* **YOUR GOAL**
Print the data below exactly, but only the lines from the one containing "Task: Expand the Back" down to the one containing "Instruction: Open Microsoft Word from taskbar", inclusive.

* **DATA TO EXAMINE**
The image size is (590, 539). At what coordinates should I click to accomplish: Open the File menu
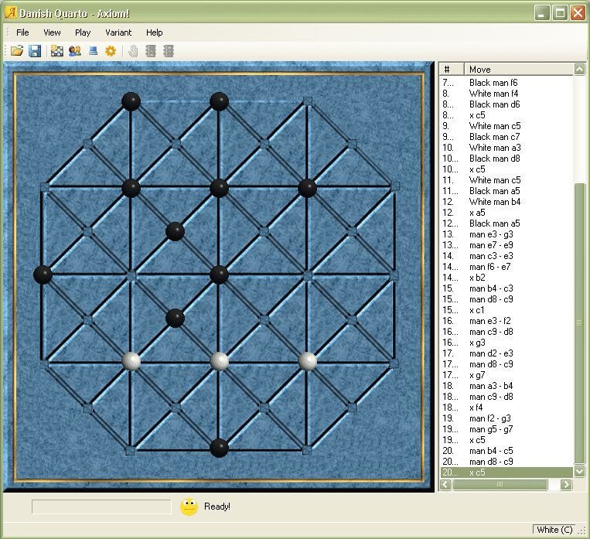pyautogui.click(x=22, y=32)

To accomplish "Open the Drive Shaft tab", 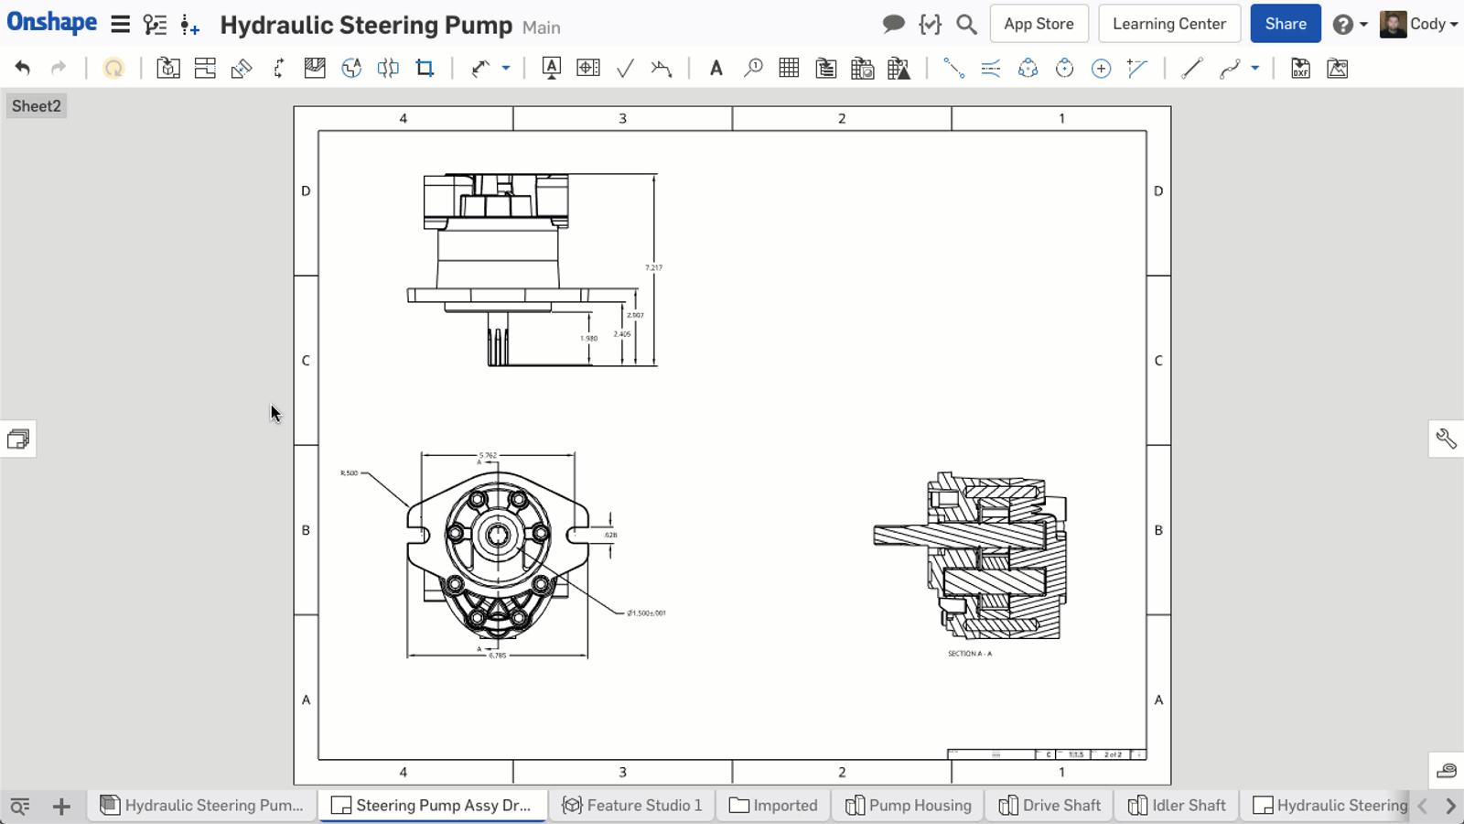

==

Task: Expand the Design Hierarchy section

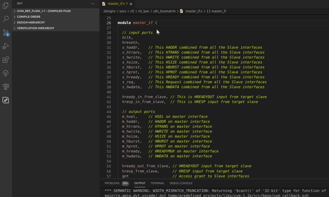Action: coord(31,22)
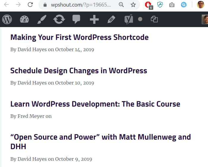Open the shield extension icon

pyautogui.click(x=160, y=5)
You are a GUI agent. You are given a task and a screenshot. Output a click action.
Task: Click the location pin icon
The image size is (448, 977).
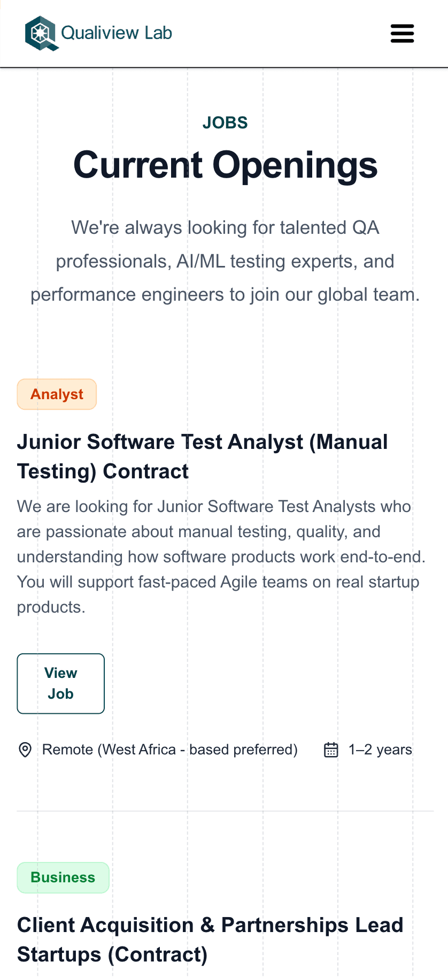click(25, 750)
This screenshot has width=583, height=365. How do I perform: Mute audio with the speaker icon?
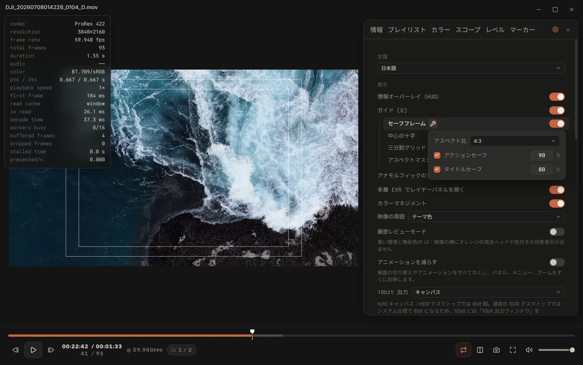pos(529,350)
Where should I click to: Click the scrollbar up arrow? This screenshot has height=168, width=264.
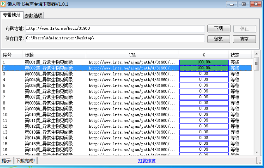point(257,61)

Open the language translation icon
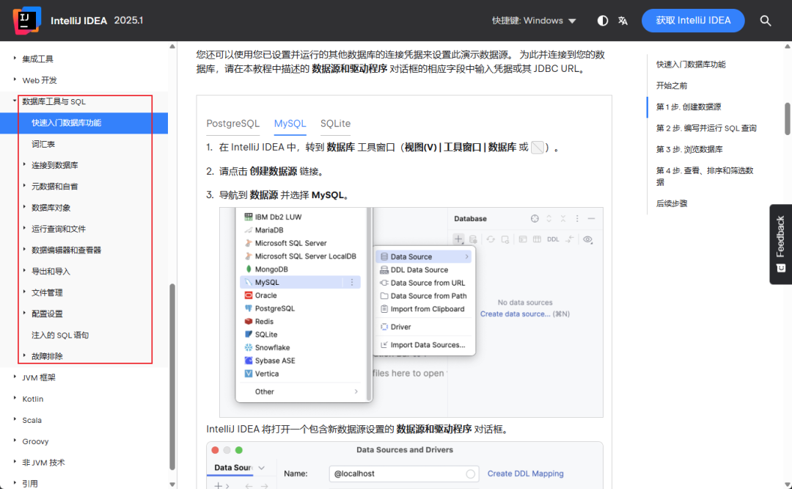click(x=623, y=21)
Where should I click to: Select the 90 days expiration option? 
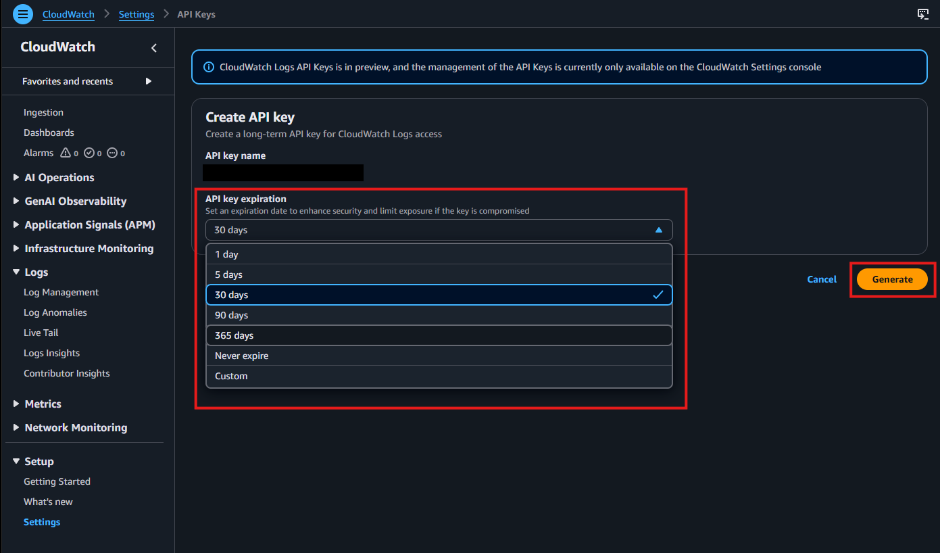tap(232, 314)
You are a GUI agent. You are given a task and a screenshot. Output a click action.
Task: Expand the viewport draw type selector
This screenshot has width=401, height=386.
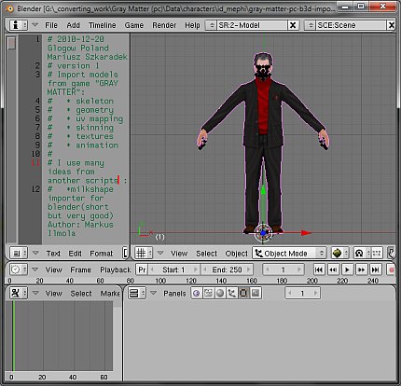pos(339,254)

--

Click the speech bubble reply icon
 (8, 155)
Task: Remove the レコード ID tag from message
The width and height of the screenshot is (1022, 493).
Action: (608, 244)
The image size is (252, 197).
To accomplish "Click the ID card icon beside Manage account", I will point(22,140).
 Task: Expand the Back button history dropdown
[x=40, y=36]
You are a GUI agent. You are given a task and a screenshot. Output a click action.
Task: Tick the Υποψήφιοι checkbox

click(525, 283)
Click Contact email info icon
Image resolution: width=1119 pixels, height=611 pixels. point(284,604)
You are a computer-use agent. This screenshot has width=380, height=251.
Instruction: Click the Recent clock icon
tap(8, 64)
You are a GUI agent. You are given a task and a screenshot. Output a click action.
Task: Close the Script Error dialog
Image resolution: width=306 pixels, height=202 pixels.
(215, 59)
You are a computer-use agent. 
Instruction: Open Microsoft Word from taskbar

* **WRITTEN RESPONSE**
 Task: Expand the Back button history dropdown
[x=40, y=36]
You are a GUI agent. You are given a task and a screenshot. Output a click action.
Task: Tick the Υποψήφιοι checkbox

click(525, 283)
Click Contact email info icon
Image resolution: width=1119 pixels, height=611 pixels. point(284,604)
You are a computer-use agent. This screenshot has width=380, height=251.
Instruction: Click the Recent clock icon
tap(8, 64)
You are a GUI agent. You are given a task and a screenshot. Output a click action.
Task: Close the Script Error dialog
Image resolution: width=306 pixels, height=202 pixels.
(215, 59)
You are a computer-use agent. 
Instruction: Open Microsoft Word from taskbar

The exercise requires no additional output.